Testo fornito:

----

Andrea De Angelis – Città del Vaticano

Un anno fa l’Italia “chiudeva” per quella che poi sarebbe diventata la pandemia più grave degli ultimi cento anni. Le misure annunciate il 9 marzo 2020 dall’allora Presidente del Consiglio Giuseppe Conte, saranno modello per gli Stati di ogni continente: dalla chiusura delle attività commerciali al divieto degli spostamenti tra Comuni e Regioni, fino alle autocertificazioni. L’Italia, a meno di un mese dal focolaio di Codogno, decideva dunque di intervenire a livello nazionale. Una caratteristica delle misure prese nella cosiddetta “primo ondata” della pandemia, mentre nelle fasi successive si è proceduto a livello regionale, con gli ormai noti colori: dal rosso al bianco, passando per arancione e giallo.

L’annuncio di Palazzo Chigi 

“Sto per firmare un provvedimento che possiamo sintetizzare con l’espressione ‘io resto a casa’. Ci sarà l’Italia come zona protetta. Gli spostamenti in tutta Italia saranno possibili solo per motivi di lavoro, necessità o salute”. Questo un passaggio del discorso dell’ex Presidente del Consiglio Giuseppe Conte, pronunciato la sera del 9 marzo 2020. Nei giorni seguenti, gli italiani conosceranno misure divenute ormai familiari: dall’autocertificazione per gli spostamenti in caso di lavoro, salute o necessità fino alla chiusura di cinema, teatri, palestre ed impianti sportivi. A dodici mesi di distanza, l’Italia registra oltre 3milioni di casi. Sono 100mila le vittime.

----

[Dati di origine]
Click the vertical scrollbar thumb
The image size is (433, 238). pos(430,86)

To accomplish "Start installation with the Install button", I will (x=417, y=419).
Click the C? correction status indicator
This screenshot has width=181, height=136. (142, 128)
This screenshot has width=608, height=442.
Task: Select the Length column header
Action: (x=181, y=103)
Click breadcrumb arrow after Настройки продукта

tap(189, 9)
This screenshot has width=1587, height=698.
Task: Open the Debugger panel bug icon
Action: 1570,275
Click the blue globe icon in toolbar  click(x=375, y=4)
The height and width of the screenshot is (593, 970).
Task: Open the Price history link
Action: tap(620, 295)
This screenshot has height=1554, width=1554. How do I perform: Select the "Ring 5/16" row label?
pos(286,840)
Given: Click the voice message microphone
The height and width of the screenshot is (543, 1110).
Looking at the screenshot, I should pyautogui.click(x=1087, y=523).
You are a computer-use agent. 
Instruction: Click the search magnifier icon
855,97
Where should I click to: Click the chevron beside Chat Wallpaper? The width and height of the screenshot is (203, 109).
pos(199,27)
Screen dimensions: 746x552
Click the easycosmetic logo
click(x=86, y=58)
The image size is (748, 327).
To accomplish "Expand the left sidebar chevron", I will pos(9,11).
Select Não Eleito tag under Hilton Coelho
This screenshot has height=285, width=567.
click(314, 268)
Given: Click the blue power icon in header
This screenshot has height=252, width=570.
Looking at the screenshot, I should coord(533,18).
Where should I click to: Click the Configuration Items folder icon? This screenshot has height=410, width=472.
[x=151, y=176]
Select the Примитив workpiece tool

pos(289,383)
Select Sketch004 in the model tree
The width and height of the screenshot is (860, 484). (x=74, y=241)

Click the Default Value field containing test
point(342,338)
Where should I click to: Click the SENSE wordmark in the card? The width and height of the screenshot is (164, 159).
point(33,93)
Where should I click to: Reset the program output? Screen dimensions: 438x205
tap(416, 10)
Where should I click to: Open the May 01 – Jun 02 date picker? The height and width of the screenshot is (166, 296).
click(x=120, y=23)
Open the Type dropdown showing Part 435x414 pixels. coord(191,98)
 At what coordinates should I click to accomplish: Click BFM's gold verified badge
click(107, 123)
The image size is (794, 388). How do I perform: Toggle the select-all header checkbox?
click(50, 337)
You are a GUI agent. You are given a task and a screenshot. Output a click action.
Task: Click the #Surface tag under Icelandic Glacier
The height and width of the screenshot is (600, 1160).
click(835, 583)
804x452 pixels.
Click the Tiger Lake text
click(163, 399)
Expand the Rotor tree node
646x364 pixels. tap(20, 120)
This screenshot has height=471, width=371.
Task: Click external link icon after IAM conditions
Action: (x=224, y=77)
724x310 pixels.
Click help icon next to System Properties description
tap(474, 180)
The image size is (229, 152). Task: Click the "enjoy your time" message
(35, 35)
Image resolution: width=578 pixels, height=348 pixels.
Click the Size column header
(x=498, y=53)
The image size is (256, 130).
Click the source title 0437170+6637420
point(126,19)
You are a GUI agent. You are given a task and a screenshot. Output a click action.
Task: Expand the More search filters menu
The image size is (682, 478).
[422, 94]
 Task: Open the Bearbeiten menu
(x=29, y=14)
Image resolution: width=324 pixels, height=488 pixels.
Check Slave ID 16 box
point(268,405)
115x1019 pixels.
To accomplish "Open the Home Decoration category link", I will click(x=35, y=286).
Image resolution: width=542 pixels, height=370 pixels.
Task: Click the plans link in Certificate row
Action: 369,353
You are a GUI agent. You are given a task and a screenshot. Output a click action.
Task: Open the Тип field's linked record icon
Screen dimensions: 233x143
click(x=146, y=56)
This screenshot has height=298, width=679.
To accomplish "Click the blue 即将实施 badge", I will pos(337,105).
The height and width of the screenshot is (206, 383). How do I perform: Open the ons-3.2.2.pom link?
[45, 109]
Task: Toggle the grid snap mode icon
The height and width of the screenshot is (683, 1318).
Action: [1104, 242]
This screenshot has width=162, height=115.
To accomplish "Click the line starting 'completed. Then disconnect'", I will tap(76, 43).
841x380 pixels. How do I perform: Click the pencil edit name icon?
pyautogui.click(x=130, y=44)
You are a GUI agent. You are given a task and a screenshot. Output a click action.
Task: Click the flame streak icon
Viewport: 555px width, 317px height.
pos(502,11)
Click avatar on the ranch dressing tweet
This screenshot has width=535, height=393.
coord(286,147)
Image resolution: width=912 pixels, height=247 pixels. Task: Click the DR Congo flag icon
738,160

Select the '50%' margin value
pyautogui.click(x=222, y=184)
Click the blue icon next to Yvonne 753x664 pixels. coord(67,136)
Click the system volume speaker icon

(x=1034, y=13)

----

Domande:
**A.** Modifica l'articolo sul primo anno di pandemia in Italia riportandone il passo che comincia con "Un anno fa l’Italia" e termina con "arancione e giallo.", con "dichiarazioni sostitutive" al posto di "autocertificazioni".
**B.** In base all'articolo sul primo anno di pandemia in Italia, indica se le seguenti affermazioni sono corrette, rispondendo sì o no e citando le parole del testo che lo dimostrano: (i) le misure furono annunciate il 9 marzo 2020; (ii) nelle fasi successive alla prima ondata si intervenne a livello nazionale; (iii) a dodici mesi di distanza le vittime sono 100mila.
**C.** Scrivi il seguito dell'articolo sul primo anno di pandemia in Italia, cominciando subito dopo l'ultima frase.

Soluzioni degli esercizi:
**A.**
Un anno fa l’Italia “chiudeva” per quella che poi sarebbe diventata la pandemia più grave degli ultimi cento anni. Le misure annunciate il 9 marzo 2020 dall’allora Presidente del Consiglio Giuseppe Conte, saranno modello per gli Stati di ogni continente: dalla chiusura delle attività commerciali al divieto degli spostamenti tra Comuni e Regioni, fino alle dichiarazioni sostitutive. L’Italia, a meno di un mese dal focolaio di Codogno, decideva dunque di intervenire a livello nazionale. Una caratteristica delle misure prese nella cosiddetta “primo ondata” della pandemia, mentre nelle fasi successive si è proceduto a livello regionale, con gli ormai noti colori: dal rosso al bianco, passando per arancione e giallo.

**B.**
(i) Sì: «Le misure annunciate il 9 marzo 2020 dall’allora Presidente del Consiglio Giuseppe Conte».
(ii) No: «mentre nelle fasi successive si è proceduto a livello regionale».
(iii) Sì: «Sono 100mila le vittime.»

**C.**
La cronaca

Un anno dopo l’Italia non conosce più un’unica zona protetta, ma diverse zone ‘a colori’ che, dal rosso al bianco, corrispondono a diverse misure restrittive. In comune resta il cosiddetto coprifuoco dalle 22 alle 5, come la chiusura di diversi luoghi della cultura (si pensi a cinema e teatri) e sportivi (palestre e piscine). Vietati, ormai da diversi mesi, gli spostamenti tra regioni. Una misura questa che, in scadenza il prossimo 27 marzo, potrebbe essere prorogata. Proprio nelle ultime ore, però, si ipotizzano stando a numerose agenzie nazionali nuove misure sull’intero territorio italiano. Tra queste, un coprifuoco anticipato alle 20 ed un’Italia tutta zona rossa nei giorni festivi e prefestivi.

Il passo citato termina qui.